À Résidence Kennedy, la percussion et la guitare sont aussi au menu. Les autres jours de la semaine, Billy consacre son temps entre les cours dans les salles de gym, au collège St-Mary’s de Rivière-Noire. Il est aussi sollicité pour des démonstrations et spectacles.
Dans l’atelier qui se trouve dans la cour, ou même à l’intérieur dans la maison de Billy Ng, tout est lié à l’art. Cet expert en arts martiaux, qui est aussi musicien et artiste-peintre autodidacte, est de surcroît un grand collectionneur qui s’émerveille devant des objets anciens, des pipes, de vieux billets, des parasols chinois. Chez lui à l’étage, dans deux pièces consacréés au bric-à-brac, se côtoient des instruments traditionnels chinois comme le pipa, mais aussi le violon, le banjo… Sa maison ne manque pas de caractère. Certains de ses tableaux comme la réinterprétation de “La création d’Adam”, célèbre fresque de Michel-Ange ont pris place dans une autre pièce.
Cela fait 25 ans que Billy Ng habite la Résidence Kennedy. Ayant pratiqué le kung-fu depuis l’âge de 6 ans, c’est en 2001 qu’il s’essaie à la peinture en autodidacte. Lui qui a peu fréquenté l’école — il a étudié jusqu’à la forme 4 au collège La Confiance — a commencé à s’initier à différents instruments de musique.

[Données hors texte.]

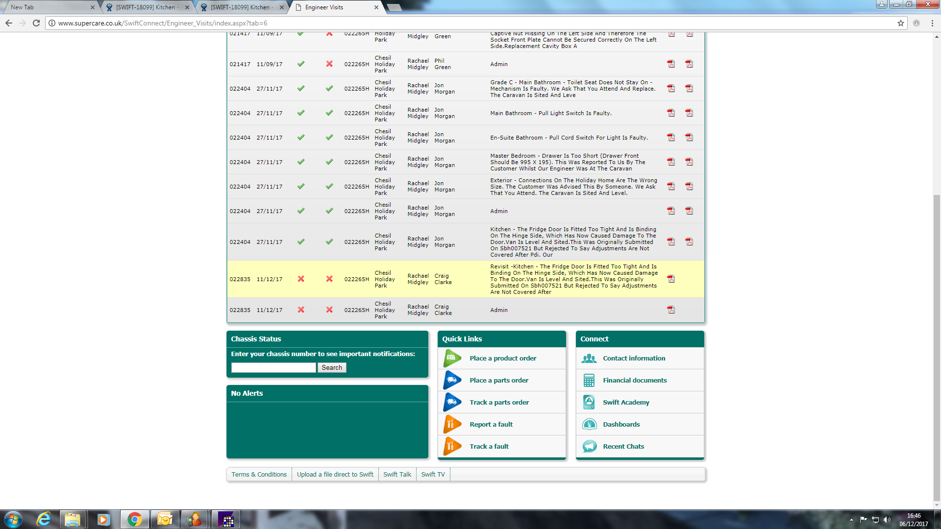941x529 pixels.
Task: Click 'Report a fault' orange tools icon
Action: pyautogui.click(x=452, y=424)
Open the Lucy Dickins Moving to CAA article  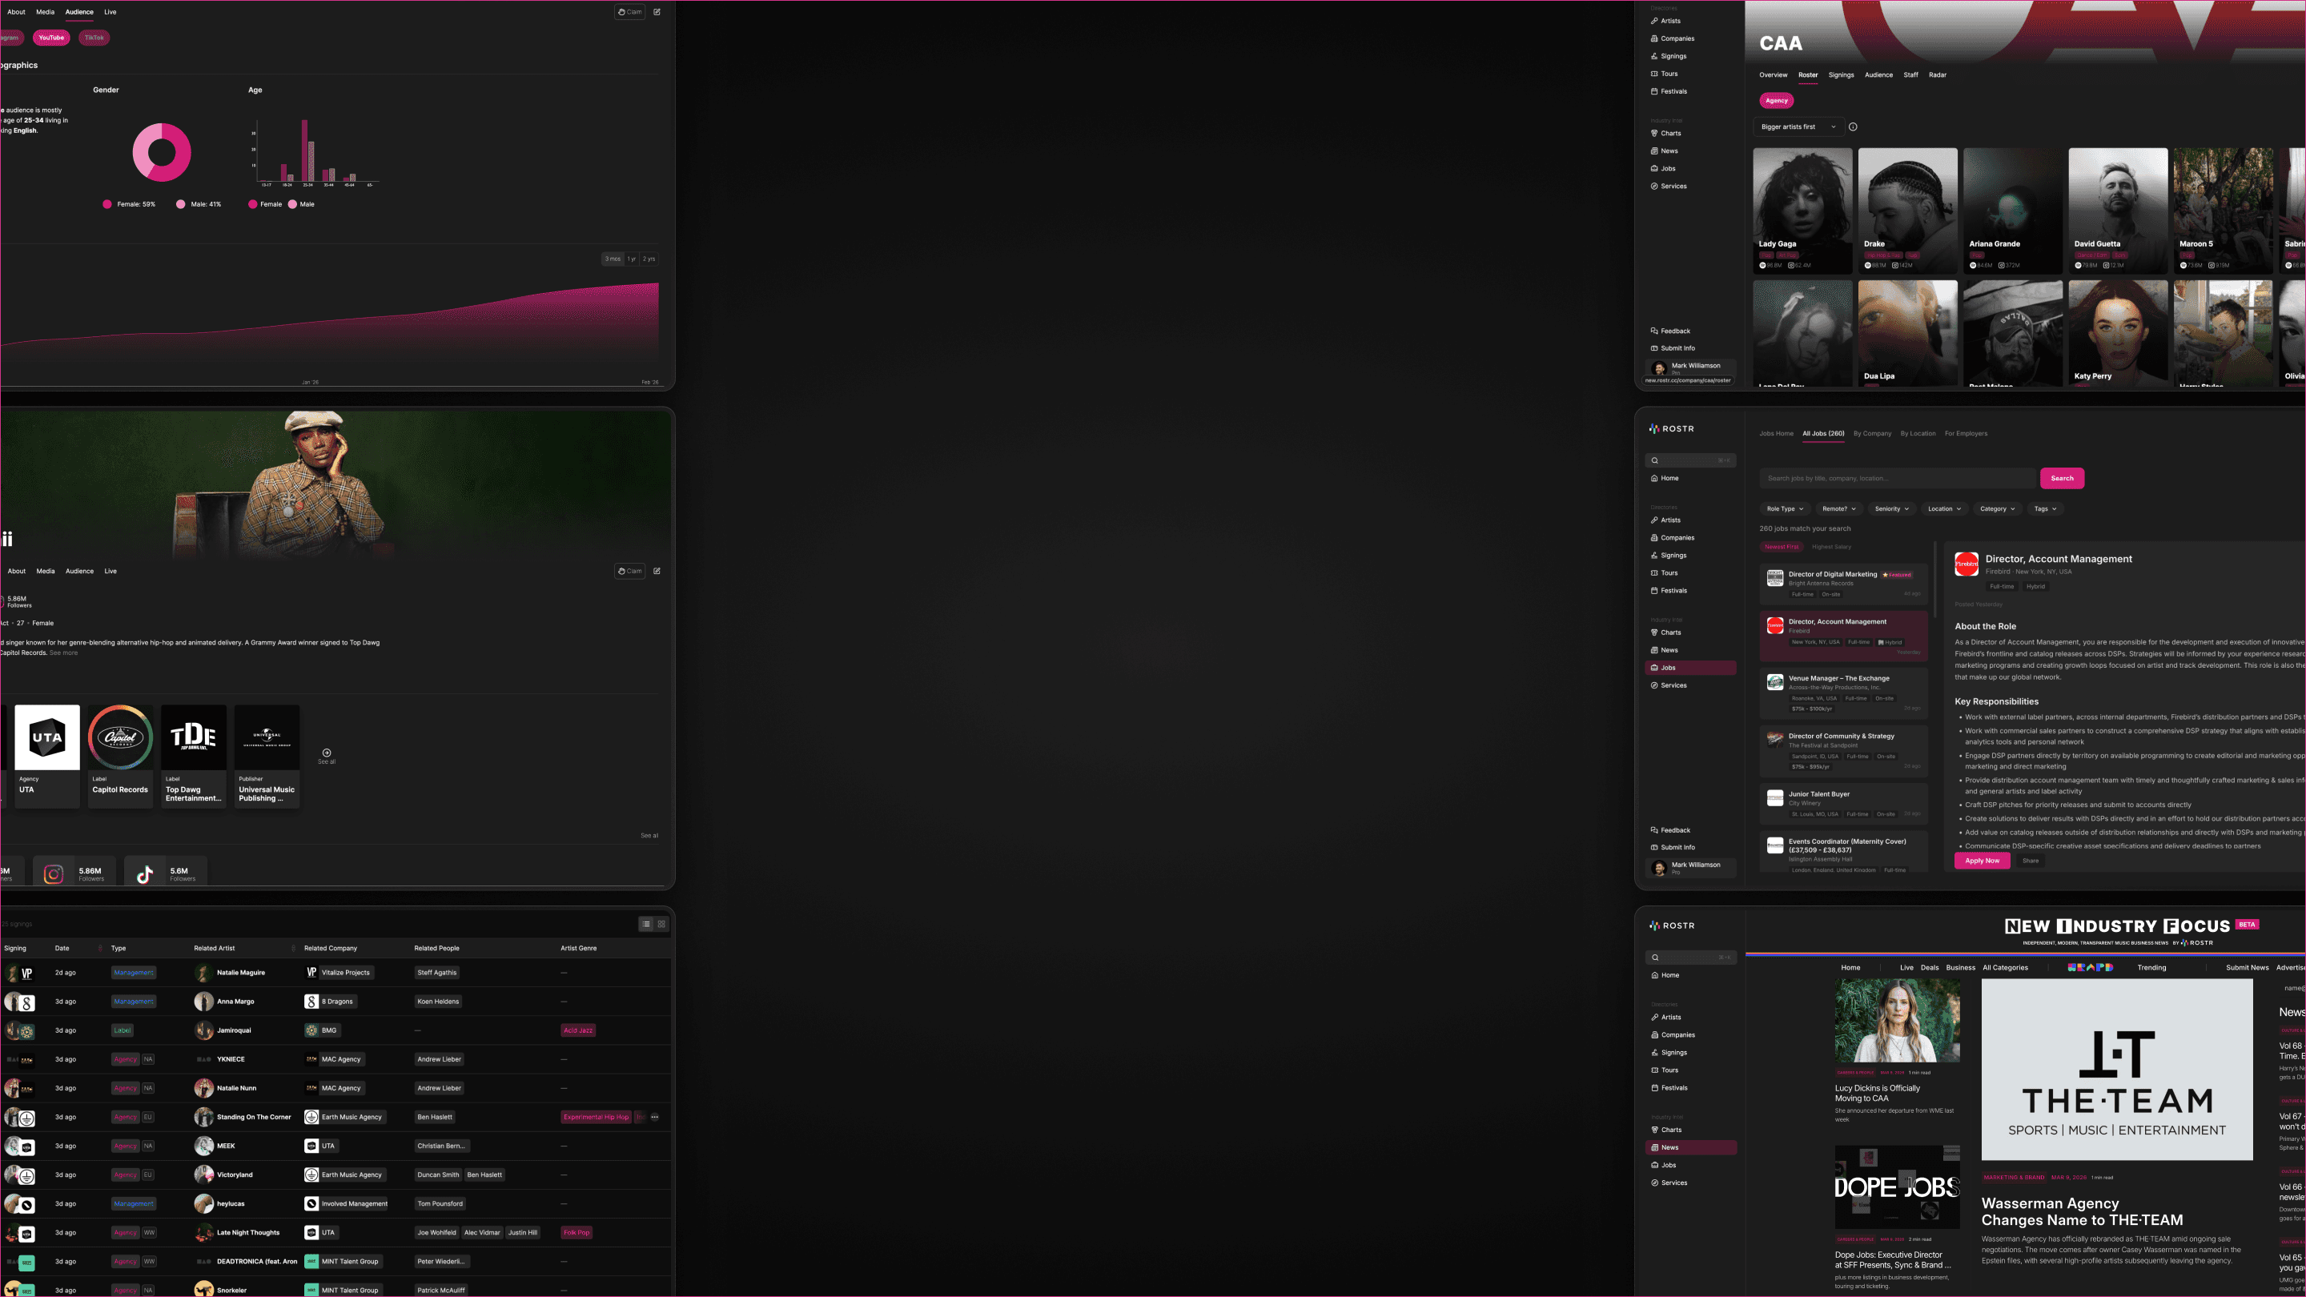coord(1877,1093)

Aujourd’hui, dit-il, il est capable de jouer de la guitare et de la flûte, manie le saxophone, l’harmonium, à la violoncelle, au violon, à la contrebasse, au banjo, à la mandoline, au calimba, à l’accordéon, à la clarinette, dit-il.
Après le collège, Billy Ng a exercé plusieurs métiers: il sera tour à tour gérant d’un bar, s’occupera de la boutique familiale, maçon, extracteur de sable, menuisier et agent de sécurité. Le look qu’il affiche depuis son jeune âge en dit long sur sa personnalité. Tantôt en le voit en rocker, tantôt affichant la sérénité d’un maître de kung-fu, et une dose de spiritualité : Billy Ng a, comme ces trois paires de tatouages qu’il a sur le crâne représentant le symbole Yin et Yang, symbole de dualité, comme un besoin de son opposé pour se compléter. Chez lui, tout vient de l’intérieur pour exploser en musique ou en création.
Un moyen de se libérer de la colère
La spiritualité occupant une place importante dans sa vie, il compose aussi des cantiques pour son église et écrit des poèmes comme il le ressent. Ces différents moyens d’expression sont pour lui des moyens d’exprimer sa foi dans la vie et d’en extraire la souffrance. Sa quête intérieure est la paix. Car, raconte-t-il, la vie ne lui a pas fait beaucoup de cadeaux. “J’ai connu une enfance difficile, instable, malheureuse. Il y a toujours des blessures non cicatrisées, la souffrance de mon enfance”. Il ne s’en est pas totalement libéré. “C’est un combat quotidien”, dit-il. Pour lui, la colère est toujours présente, une rage intérieure qu’il a parfois du mal à contenir, mais une partie de la bataille est gagnée :?“J’étais un ancien alcoolique, j’ai touché à la drogue. La maladie de mon père m’a fait prendre conscience de beaucoup de choses. Je me suis remis en question. Si j’ai réussi à me libérer de toutes ces addictions, c’est grâce à la prière. Aujourd’hui, la spiritualité?tient une place prépondérante dans ma vie”.